Re: [PATCH 00/16] IB/hfi1: Add a page pinning cache for PSM sdma

Dennis Dalessandro <dennis.dalessandro@xxxxxxxxx> · Tue, 15 Mar 2016 15:37:31 -0400

On Tue, Mar 15, 2016 at 09:03:49AM +0200, Or Gerlitz wrote:
Doug, As Dennis noted, you already picked ~300 patches for 4.6 / hfi1
driver from him. I don't see why picking this patch series there too
and not letting us to further discuss it out, thoughts?
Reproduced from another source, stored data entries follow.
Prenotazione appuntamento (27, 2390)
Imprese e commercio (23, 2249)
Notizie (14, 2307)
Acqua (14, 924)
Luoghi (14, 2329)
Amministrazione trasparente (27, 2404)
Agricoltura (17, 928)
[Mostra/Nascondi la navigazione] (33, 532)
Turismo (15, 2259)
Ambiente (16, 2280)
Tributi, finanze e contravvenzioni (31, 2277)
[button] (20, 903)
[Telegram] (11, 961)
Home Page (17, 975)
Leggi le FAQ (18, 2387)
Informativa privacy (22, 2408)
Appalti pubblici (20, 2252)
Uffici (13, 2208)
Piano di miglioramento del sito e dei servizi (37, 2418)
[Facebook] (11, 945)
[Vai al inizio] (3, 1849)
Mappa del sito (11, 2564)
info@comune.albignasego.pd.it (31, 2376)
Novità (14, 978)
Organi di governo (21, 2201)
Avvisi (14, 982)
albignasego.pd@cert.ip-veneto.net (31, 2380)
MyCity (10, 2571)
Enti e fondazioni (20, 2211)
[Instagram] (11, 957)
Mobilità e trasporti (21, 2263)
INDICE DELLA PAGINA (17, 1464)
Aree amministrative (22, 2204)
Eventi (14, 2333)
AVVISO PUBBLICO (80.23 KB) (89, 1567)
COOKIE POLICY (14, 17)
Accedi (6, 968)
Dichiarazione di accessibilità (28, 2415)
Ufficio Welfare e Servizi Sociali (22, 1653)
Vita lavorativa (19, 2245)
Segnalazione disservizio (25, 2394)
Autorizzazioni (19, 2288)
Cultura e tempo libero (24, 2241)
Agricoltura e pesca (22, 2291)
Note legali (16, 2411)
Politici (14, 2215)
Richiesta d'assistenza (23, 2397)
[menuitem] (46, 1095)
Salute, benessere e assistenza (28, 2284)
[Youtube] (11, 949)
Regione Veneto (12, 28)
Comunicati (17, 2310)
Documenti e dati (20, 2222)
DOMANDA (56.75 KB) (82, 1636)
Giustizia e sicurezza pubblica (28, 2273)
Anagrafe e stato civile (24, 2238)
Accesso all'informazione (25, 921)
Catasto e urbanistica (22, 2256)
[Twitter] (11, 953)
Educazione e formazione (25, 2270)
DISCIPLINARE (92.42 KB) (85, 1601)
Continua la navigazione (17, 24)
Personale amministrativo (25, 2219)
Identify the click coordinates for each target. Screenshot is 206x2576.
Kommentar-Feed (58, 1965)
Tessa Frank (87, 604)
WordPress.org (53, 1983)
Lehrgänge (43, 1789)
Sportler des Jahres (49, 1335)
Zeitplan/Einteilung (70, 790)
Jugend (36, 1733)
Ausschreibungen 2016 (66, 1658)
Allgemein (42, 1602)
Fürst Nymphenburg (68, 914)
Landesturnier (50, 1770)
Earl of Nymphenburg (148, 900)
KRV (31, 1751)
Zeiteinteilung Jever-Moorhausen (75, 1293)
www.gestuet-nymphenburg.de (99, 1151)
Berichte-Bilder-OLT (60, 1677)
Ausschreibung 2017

Forgot in my last reply but I did want to mention this again, we have not 
submitted 300 patches for hfi1.  We have submitted 300+ patches across 3 
different drivers.  Doug's GitHub branch says hfi1, but it is changes for 
hfi1, rdmavt, and qib.

I believe in taking an iterative approach to kernel development, if the code
doesn't cause problems I don't see any harm adding the series. If Doug
agrees with you and doesn't like this approach but is willing to let it
stand for now,  I think the changes can be done in a subsequent release.

Iterative approach doesn't say we should pick code into the kernel and throw
it away later. There are rare times it happens, when people were not able
to agree on something for years and the maintainer say enough is enough,
we'll take it and see later.

Never said anything about throwing it all away. My point is, we are talking 
about a single driver and exactly one user of it.  It's not like we are 
adding core kernel functionality here that impacts multiple drivers, or have 
to worry about changing ABIs across a bunch of different users. We have the 
freedom to fix and change things as needed.

Regardless that stuff aside, I wanted to talk to some folks who are
more familiar with the inner workings of psm than I. So I appreciate the 
patience while I gathered the feedback from interested parties. 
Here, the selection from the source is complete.